--- START ---
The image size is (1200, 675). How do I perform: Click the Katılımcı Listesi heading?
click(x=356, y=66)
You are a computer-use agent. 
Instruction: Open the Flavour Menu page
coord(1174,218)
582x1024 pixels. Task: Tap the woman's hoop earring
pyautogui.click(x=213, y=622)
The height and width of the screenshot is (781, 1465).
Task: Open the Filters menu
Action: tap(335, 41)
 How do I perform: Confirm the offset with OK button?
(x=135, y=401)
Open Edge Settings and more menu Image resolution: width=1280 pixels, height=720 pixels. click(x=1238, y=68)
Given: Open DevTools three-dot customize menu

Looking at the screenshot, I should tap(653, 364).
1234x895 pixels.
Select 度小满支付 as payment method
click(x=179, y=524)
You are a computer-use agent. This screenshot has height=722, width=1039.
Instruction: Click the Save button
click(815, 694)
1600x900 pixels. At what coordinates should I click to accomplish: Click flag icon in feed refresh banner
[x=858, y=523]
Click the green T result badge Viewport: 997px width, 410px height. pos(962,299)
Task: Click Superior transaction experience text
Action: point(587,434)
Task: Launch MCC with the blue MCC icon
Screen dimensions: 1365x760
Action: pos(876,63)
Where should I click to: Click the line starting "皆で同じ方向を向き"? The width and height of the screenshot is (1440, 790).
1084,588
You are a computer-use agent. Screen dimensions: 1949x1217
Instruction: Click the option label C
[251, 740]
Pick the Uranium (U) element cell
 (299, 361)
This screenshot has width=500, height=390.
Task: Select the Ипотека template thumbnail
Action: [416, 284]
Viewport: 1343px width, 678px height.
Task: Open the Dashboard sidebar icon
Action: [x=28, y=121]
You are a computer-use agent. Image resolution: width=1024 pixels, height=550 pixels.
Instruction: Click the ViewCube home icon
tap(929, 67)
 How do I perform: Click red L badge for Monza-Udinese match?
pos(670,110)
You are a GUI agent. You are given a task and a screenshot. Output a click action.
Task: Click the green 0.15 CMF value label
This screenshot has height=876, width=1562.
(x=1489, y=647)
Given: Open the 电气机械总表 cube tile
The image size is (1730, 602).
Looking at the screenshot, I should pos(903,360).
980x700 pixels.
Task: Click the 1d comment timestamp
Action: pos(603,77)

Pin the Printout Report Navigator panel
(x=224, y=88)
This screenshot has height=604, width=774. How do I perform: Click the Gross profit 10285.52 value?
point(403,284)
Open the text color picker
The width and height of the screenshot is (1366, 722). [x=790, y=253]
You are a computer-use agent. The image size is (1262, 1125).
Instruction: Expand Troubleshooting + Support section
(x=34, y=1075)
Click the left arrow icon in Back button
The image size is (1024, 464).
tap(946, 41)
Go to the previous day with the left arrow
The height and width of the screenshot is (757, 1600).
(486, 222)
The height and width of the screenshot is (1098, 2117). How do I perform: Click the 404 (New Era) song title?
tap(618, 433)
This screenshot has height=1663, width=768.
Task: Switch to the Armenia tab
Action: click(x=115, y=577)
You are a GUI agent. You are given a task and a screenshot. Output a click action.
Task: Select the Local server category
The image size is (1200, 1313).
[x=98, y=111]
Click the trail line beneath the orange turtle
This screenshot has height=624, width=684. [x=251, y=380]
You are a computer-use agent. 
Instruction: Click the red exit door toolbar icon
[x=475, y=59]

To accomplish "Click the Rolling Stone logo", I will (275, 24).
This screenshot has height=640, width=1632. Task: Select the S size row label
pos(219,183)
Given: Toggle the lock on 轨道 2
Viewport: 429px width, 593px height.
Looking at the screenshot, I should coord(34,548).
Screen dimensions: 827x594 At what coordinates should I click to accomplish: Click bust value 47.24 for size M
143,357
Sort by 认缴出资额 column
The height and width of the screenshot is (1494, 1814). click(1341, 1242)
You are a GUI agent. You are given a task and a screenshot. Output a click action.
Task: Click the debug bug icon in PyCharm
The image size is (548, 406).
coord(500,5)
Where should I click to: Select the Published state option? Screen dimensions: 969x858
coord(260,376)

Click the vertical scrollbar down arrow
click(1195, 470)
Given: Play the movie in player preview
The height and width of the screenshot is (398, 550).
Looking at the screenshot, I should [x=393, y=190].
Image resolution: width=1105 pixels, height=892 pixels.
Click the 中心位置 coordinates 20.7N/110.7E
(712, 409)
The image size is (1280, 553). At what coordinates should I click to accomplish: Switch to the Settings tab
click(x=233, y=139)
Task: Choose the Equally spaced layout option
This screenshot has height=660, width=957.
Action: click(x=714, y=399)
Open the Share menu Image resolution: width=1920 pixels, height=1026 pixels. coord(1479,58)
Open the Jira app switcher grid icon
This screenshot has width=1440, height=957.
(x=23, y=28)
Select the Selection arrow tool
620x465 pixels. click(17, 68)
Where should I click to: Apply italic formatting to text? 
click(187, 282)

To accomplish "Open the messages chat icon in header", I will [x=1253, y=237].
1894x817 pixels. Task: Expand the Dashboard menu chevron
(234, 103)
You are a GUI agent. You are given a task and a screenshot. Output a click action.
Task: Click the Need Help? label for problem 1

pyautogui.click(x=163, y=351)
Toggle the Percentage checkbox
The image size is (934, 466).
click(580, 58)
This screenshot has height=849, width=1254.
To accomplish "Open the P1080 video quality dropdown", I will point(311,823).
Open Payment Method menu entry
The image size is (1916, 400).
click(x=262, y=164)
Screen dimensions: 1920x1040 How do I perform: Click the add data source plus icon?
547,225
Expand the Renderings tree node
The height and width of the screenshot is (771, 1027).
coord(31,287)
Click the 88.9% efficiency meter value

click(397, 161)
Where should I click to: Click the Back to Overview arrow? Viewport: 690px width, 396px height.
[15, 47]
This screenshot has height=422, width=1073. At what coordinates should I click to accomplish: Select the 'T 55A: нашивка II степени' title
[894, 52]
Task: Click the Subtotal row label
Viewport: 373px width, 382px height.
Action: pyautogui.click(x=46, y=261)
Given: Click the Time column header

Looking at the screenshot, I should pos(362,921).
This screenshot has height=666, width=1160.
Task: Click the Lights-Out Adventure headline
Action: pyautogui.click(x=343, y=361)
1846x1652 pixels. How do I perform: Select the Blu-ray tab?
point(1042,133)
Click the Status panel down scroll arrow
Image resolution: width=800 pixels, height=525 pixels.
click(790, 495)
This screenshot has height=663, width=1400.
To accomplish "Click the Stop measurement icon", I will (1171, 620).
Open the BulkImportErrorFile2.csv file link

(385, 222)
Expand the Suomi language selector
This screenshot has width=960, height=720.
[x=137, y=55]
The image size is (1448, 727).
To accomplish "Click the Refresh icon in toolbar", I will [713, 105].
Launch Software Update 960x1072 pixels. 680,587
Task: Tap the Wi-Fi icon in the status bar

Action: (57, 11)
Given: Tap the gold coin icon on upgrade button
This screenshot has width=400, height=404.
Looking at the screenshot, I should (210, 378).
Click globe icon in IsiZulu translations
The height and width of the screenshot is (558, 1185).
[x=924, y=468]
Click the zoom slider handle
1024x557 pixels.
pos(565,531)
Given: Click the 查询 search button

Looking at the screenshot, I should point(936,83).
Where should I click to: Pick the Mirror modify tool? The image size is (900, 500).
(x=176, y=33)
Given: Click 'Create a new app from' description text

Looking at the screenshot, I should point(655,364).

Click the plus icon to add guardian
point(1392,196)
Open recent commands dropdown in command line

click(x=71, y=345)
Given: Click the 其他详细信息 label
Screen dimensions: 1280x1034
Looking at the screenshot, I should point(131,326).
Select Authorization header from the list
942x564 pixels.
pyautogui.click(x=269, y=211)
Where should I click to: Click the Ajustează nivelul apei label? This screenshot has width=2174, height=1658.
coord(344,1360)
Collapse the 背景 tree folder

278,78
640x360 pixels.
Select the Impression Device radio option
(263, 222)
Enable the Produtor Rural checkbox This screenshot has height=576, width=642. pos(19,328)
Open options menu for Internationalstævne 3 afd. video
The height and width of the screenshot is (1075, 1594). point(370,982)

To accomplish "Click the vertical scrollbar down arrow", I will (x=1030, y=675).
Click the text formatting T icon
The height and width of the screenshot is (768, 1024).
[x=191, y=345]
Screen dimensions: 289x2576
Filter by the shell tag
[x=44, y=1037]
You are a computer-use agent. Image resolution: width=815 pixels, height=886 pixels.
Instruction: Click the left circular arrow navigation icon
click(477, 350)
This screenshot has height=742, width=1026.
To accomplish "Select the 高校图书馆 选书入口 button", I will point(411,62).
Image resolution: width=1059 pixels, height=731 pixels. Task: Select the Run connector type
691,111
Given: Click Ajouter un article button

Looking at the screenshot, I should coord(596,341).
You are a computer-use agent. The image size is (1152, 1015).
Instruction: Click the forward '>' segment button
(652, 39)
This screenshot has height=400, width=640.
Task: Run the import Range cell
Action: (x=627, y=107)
--- END ---
**Task to carry out**
For the records above, state how many lines contain "computer". Add nothing to the number.

**Result**
8